Stated goal: Return each line in the data below that contains the string "Viewport".

Input material:
□ □ □ □ □ □ □

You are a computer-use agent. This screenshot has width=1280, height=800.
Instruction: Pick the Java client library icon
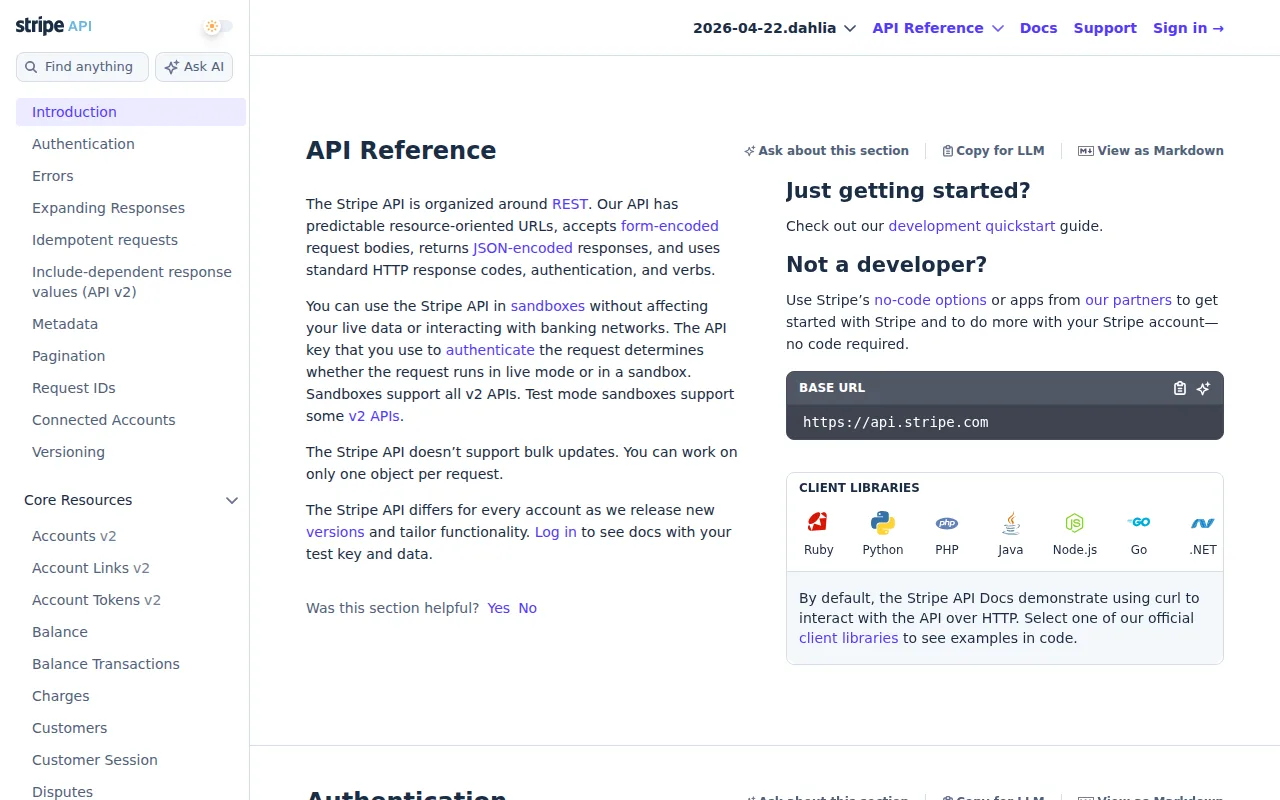pos(1010,522)
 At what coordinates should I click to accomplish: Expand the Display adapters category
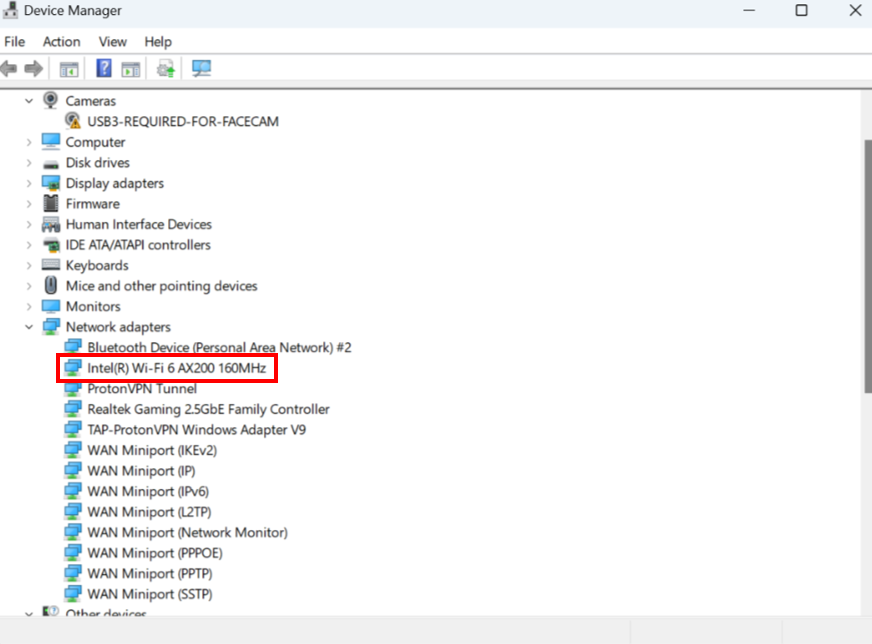click(x=28, y=183)
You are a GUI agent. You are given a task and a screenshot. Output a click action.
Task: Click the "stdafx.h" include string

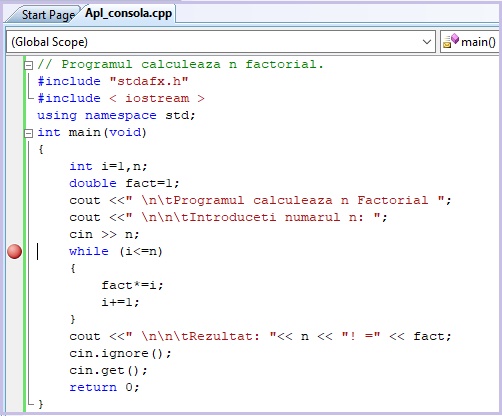coord(149,81)
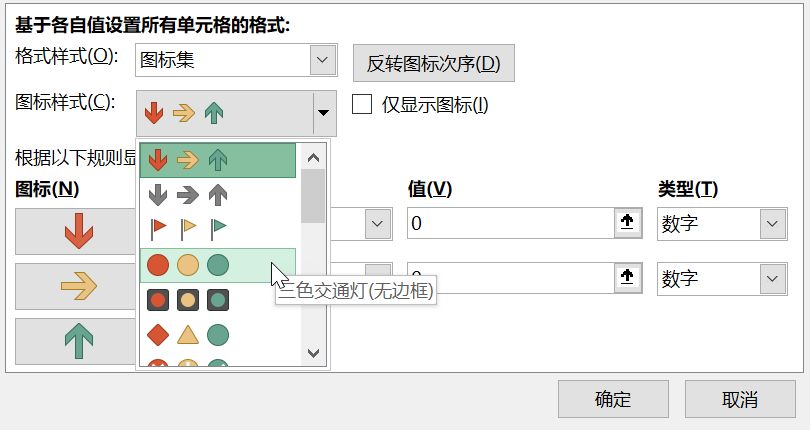Click the 反转图标次序 button
Viewport: 810px width, 430px height.
433,64
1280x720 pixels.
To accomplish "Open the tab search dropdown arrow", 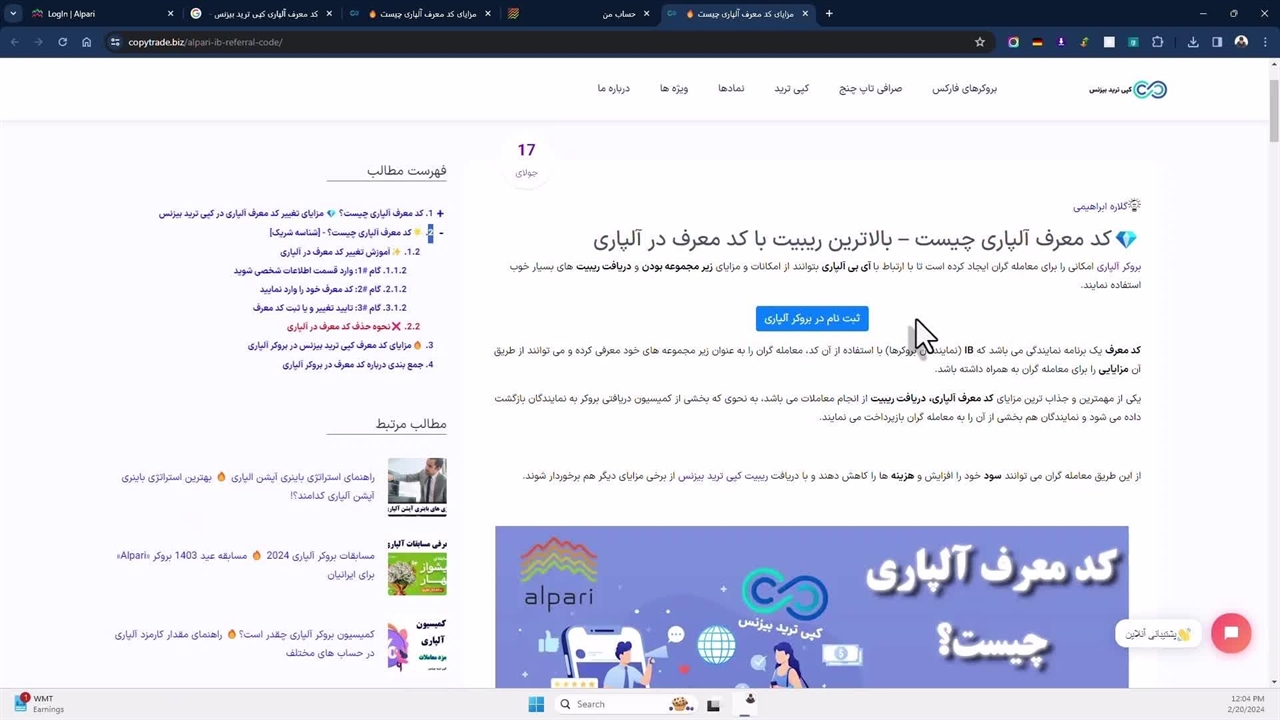I will 13,14.
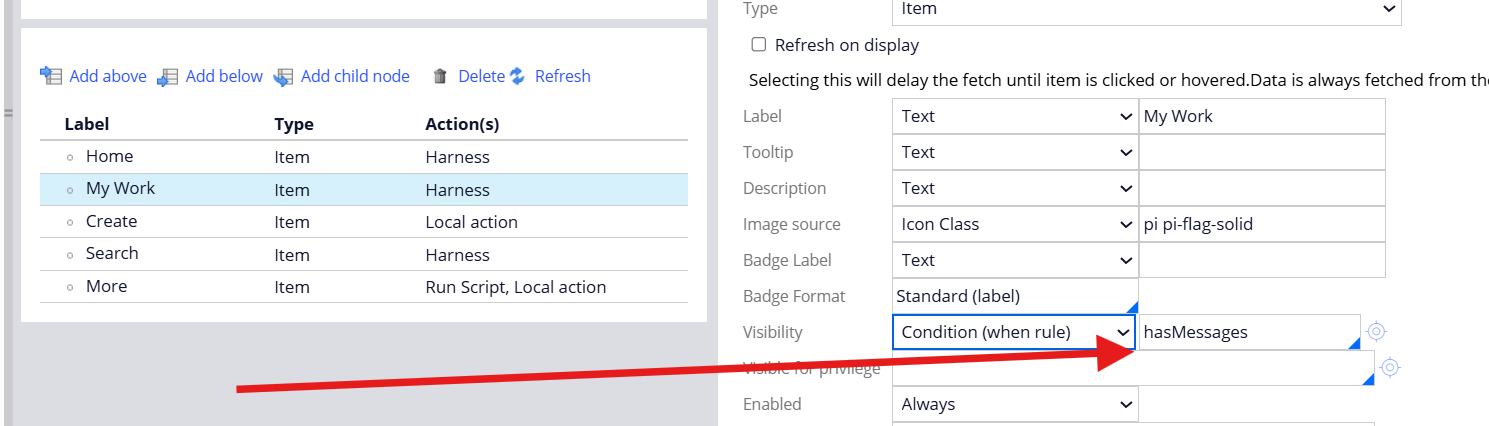Select the Home row in menu table
The image size is (1489, 426).
click(x=364, y=157)
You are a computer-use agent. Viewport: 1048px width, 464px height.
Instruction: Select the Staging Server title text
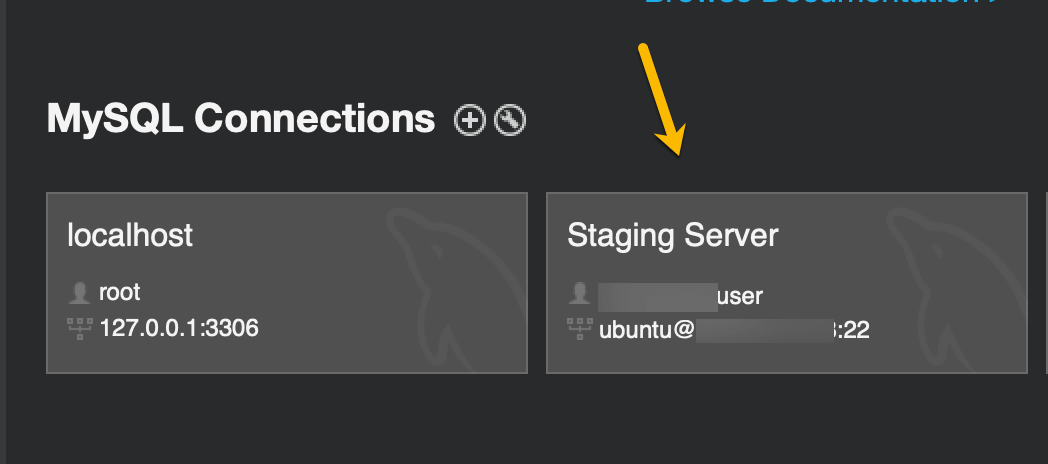673,236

□ □ □ □ □ □ □

Task output:
Viewport: 810px width, 430px height.
You are a computer-use agent. Viewport: 1048px width, 464px height.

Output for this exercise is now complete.